«Nous savons que cette jeunesse sera révolutionnaire tout simplement parce que nous croyons à la Révolution, parce que nous avons confiance dans les idées révolutionnaires, parce que ces idées, nous en sommes sûrs, se gagneront la pensée et le cœur de cette jeunesse».
«Et quelle jeunesse voulons-nous ? Voulons-nous par hasard une jeunesse qui se borne à écouter et à répéter ? Non ! Nous voulons une jeunesse qui pense. Voulons-nous par hasard une jeunesse qui soit révolutionnaire par imitation de nous autres ? Non ! Nous voulons une jeunesse qui apprenne d’elle-même à être révolutionnaire, une jeunesse qui se convainque elle-même, une jeunesse qui développe pleinement ses idées».
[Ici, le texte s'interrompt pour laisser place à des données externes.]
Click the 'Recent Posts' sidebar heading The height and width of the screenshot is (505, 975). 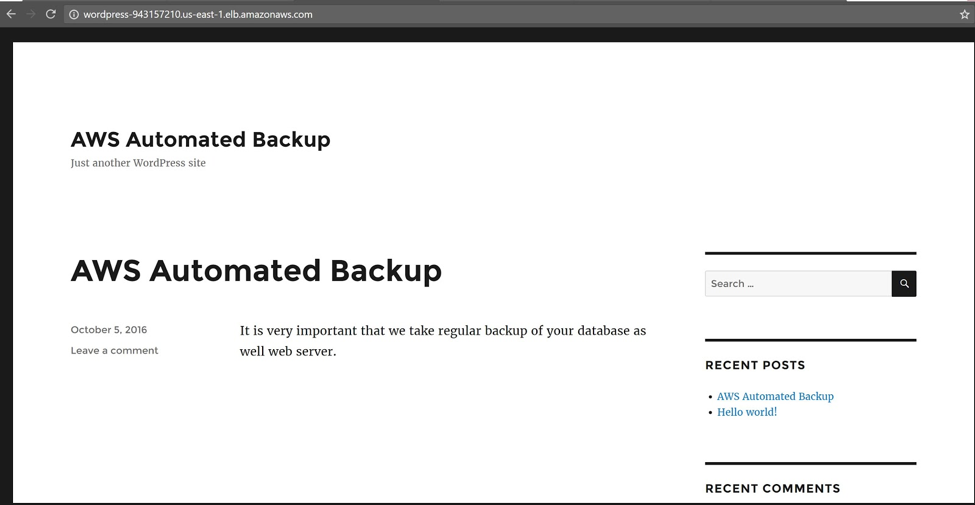(755, 365)
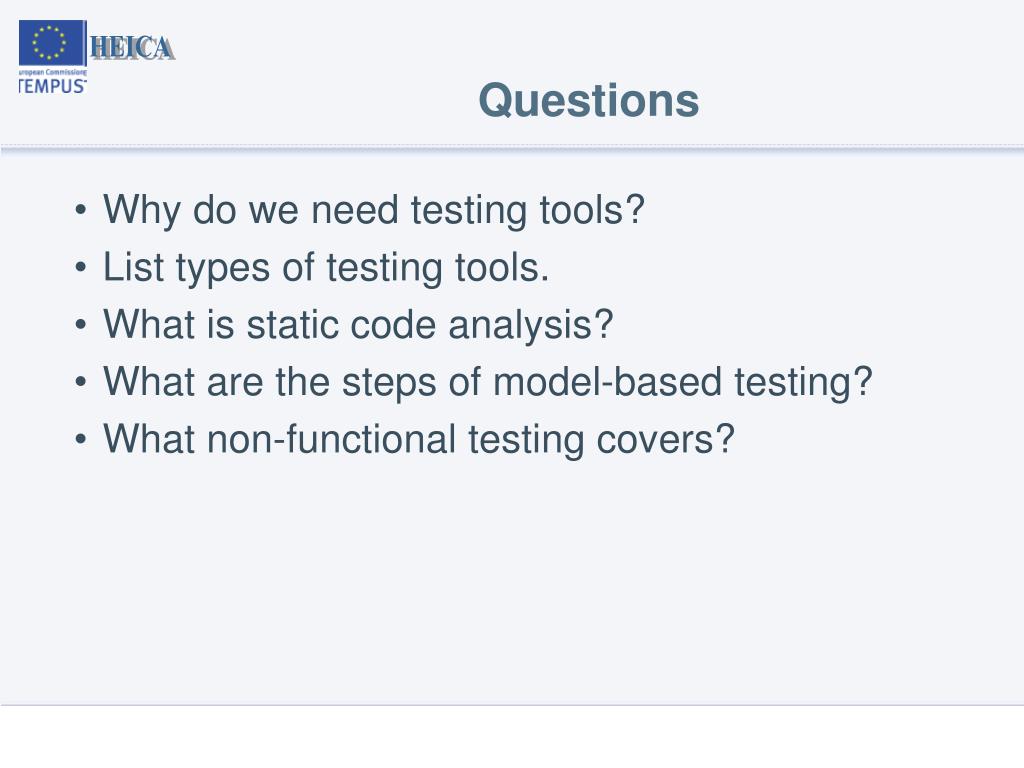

«Mais je crois pourtant qu’il faut créer plus d’esprit marxiste. Et, surtout chez les jeunes, il faut créer quelque chose de plus qu’un esprit socialiste : il faut créer un esprit communiste !».
«La Révolution met ses espoirs dans cette jeunesse, notre peuple met ses espoirs les plus légitimes dans cette jeunesse, et nous, les révolutionnaires, nous mettons aussi nos espoirs les plus légitimes et les plus humains dans cette jeunesse».
"Nous sommes fiers de nos jeunes, parce qu’ils ont fait un gros travail, qu’ils ont contribué décisivement à l’élimination de l’analphabétisme, ont appris à lire et à écrire à des centaines de milliers de gens. Et nous voulons aussi être fiers de nos enfants!".
«L’Union des écrivains et des artistes de Cuba (UNEAC) et l’Association Hermanos Saíz resteront en contact étroit avec ces jeunes travailleurs de la culture à travers ce puissant mouvement qui se formera grâce à l’insertion de milliers d’animateurs culturels chaque année».